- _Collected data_
---
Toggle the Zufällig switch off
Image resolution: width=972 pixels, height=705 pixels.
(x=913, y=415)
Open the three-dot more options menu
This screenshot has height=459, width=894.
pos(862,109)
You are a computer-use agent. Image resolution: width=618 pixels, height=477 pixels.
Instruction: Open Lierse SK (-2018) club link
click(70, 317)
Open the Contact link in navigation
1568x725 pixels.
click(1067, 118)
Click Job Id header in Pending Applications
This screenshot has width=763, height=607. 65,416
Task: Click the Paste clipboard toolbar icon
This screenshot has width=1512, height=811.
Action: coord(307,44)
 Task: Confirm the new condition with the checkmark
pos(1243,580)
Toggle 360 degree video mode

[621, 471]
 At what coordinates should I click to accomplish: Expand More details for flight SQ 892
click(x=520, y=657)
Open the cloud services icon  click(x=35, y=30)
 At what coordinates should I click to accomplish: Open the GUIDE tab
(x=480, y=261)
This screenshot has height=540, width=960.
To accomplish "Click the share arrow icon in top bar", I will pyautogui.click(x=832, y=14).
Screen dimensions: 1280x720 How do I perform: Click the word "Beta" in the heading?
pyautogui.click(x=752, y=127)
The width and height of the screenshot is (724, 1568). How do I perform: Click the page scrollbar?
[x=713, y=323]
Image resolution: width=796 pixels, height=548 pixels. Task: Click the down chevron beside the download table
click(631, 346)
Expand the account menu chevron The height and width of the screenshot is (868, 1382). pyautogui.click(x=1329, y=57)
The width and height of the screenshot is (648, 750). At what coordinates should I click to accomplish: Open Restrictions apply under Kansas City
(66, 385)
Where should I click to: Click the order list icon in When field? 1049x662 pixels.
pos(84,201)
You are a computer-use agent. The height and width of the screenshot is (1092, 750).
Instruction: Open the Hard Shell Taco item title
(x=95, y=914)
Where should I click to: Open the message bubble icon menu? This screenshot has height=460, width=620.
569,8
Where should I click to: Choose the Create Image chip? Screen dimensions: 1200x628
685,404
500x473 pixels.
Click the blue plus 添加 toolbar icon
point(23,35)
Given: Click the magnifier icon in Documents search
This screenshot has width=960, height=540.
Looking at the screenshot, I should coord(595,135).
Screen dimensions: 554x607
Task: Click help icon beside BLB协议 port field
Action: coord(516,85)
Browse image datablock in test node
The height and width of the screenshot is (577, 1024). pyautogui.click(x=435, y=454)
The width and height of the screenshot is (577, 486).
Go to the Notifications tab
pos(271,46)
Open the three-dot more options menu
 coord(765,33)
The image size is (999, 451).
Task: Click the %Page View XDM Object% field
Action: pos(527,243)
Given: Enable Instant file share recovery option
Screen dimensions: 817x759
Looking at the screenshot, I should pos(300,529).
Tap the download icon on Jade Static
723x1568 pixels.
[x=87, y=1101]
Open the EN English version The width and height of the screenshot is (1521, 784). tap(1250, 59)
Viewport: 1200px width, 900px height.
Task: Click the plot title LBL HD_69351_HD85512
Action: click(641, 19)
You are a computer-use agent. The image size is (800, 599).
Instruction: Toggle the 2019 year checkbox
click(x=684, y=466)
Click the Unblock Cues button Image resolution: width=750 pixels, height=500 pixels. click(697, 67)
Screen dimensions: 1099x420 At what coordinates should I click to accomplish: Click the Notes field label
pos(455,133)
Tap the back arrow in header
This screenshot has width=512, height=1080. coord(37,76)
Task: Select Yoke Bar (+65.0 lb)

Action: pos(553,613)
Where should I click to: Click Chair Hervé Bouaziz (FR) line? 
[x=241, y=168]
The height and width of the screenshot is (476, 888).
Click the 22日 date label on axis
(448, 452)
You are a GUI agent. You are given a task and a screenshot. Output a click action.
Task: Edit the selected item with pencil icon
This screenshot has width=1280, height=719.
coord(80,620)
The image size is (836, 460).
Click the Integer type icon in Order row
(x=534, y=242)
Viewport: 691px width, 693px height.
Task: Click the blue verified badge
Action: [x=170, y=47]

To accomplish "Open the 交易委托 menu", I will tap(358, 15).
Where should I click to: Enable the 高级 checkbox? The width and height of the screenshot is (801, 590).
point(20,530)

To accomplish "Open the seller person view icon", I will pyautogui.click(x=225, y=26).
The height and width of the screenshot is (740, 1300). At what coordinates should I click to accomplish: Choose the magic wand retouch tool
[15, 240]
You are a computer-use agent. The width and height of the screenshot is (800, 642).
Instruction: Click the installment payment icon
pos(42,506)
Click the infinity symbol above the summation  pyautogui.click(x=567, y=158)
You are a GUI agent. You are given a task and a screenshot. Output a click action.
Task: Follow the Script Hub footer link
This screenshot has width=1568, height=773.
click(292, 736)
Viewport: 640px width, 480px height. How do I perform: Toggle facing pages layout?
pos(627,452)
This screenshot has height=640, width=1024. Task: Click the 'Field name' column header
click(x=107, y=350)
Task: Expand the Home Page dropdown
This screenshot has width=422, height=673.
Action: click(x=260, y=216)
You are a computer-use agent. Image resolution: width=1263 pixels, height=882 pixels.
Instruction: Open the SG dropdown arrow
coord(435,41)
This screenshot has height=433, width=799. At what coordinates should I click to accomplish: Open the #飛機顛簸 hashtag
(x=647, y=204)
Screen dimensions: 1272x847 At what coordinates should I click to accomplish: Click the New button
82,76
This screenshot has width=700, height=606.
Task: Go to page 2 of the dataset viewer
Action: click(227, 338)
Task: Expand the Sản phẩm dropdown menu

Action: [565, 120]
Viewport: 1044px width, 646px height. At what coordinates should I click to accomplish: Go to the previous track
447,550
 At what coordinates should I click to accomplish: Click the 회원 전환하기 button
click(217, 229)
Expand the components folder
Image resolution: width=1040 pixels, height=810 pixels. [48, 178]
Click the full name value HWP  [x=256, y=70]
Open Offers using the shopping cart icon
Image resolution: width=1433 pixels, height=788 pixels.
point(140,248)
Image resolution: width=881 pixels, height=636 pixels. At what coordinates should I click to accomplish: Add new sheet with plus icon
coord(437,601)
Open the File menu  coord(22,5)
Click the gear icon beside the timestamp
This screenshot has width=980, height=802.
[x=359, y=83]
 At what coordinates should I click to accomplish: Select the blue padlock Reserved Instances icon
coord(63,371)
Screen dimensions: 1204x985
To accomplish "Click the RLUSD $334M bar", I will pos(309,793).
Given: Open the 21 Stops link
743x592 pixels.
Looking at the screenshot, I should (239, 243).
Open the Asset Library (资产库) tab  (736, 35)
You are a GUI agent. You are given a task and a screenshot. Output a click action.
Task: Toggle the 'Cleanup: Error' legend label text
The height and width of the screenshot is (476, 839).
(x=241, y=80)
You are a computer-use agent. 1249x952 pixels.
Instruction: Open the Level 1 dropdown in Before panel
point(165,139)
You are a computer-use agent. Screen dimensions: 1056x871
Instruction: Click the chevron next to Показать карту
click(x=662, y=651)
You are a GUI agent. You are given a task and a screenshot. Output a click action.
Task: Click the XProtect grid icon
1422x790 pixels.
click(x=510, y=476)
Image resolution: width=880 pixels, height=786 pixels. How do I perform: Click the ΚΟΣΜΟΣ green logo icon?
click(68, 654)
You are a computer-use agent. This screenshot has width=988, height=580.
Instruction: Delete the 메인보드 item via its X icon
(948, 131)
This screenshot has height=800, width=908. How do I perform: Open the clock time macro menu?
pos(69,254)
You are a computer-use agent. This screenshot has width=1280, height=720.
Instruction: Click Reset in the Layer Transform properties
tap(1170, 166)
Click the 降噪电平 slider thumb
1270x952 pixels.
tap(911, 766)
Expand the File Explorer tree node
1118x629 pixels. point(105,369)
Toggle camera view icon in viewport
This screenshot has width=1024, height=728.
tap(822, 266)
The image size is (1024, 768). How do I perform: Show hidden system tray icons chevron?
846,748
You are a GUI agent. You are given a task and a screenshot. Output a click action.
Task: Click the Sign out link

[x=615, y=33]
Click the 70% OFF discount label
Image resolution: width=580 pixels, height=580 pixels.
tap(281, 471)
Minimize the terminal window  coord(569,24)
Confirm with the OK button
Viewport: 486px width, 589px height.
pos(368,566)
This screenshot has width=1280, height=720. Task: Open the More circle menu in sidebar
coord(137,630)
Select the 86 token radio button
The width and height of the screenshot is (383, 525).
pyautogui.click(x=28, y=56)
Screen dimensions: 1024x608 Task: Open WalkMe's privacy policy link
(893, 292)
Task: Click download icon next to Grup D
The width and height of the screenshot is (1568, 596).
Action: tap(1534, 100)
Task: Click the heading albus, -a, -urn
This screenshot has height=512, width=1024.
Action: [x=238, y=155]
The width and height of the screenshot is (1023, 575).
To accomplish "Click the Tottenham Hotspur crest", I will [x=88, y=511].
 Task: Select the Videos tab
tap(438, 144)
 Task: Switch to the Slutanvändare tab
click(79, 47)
---
- _WHAT IS EXPECTED_
Copy every line of the data above, beginning with the first and ending with the line that contains "Task: Click the Paste clipboard toolbar icon", and give nothing more.

- _RESULT FOR THIS EXERCISE_
Toggle the Zufällig switch off
Image resolution: width=972 pixels, height=705 pixels.
(x=913, y=415)
Open the three-dot more options menu
This screenshot has height=459, width=894.
pos(862,109)
You are a computer-use agent. Image resolution: width=618 pixels, height=477 pixels.
Instruction: Open Lierse SK (-2018) club link
click(70, 317)
Open the Contact link in navigation
1568x725 pixels.
click(1067, 118)
Click Job Id header in Pending Applications
This screenshot has width=763, height=607. 65,416
Task: Click the Paste clipboard toolbar icon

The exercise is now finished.